Recommendation 8-11. The Department of Veterans Affairs (VA) should provide the resources needed to expand its data collection efforts to include a national system for the robust capture, aggregation, and analysis of data on the structures, processes, and outcomes of care delivery and on the satisfaction with care among patients who have chronic multisymptom illness so that gaps in clinical care can be evaluated, strategies for improvement can be planned, long-term outcomes of treatment can be assessed, and this information can be disseminated to VA health care facilities.
The committee’s research recommendations are in two categories: treatments for CMI and research needs related to program evaluation.
Treatments for Chronic Multisymptom Illness. Many of the studies of treatments for CMI reviewed by the committee had methodologic flaws that limited their usefulness for the committee’s evaluation.
Recommendation 8-12. Future studies funded and conducted by the Department of Veterans Affairs to assess treatments for chronic multisymptom illness should adhere to the methodologic and reporting guidelines for clinical trials, including appropriate elements (problem– patient–population, intervention, comparison, and outcome of interest) to frame the research question, extended follow-up, active comparators (such as standard of care therapies), and consistent, standardized, validated instruments for measuring outcomes.
Examples of methodologic and reporting guidelines include those set forth by such organizations as the Agency for Healthcare Research and Quality and the Institute of Medicine and in such other efforts as the Preferred Reporting Items for Systematic Reviews and Meta-Analyses statement and the Consolidated Standards of Reporting Trials statement.
On the basis of its assessment of the evidence on treatments for CMI, the committee found that several treatments and treatment approaches may be potentially useful for CMI. However, evidence sufficient to support a conclusion on their effectiveness is lacking.

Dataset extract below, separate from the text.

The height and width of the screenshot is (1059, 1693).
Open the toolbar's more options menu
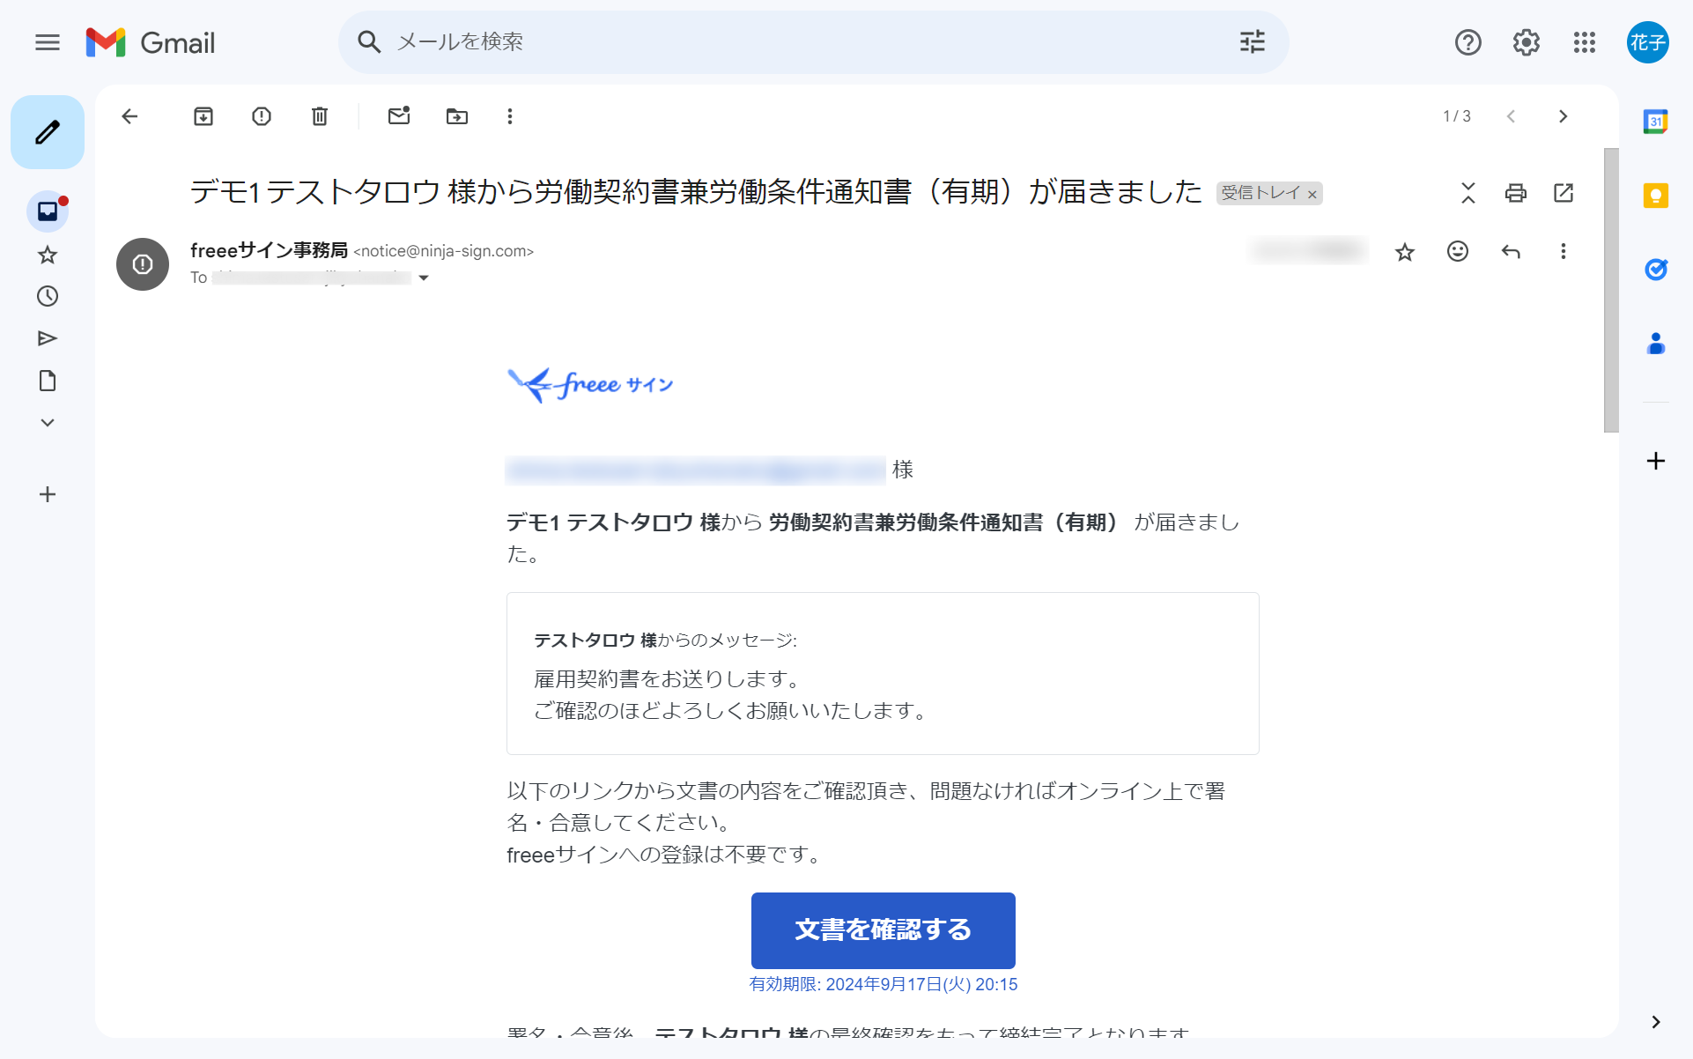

Recommendation 8-13. The Department of Veterans Affairs should fund and conduct studies of interventions that evidence suggests may hold promise for treatment of chronic multisymptom illness. Specific interventions could include biofeedback, acupuncture, St. John’s wort, aerobic exercise, motivational interviewing, and multimodal therapies.
Program Evaluation. As noted above, the committee did not find comprehensive evaluations of VA programs, such as the PACTs, SCAN-ECHO programs, and WRIISCs. Program evaluation—including assessments of structures, processes, and outcomes—is essential if VA is to continually improve its services and research.
Recommendation 8-14. The Department of Veterans Affairs (VA) should apply principles of quality and performance improvement to internally evaluate VA programs and research related to treatments for chronic multisymptom illness (CMI) and overall management of veterans who have CMI. This task can be accomplished using such methods as comparative effectiveness research, translational research, implementation science methods, and health systems research.
IOM (Institute of Medicine). 2010. Gulf War and Health, Volume 8: Update of Health Effects of Serving in the Gulf War. Washington, DC: The National Academies Press. P. 261.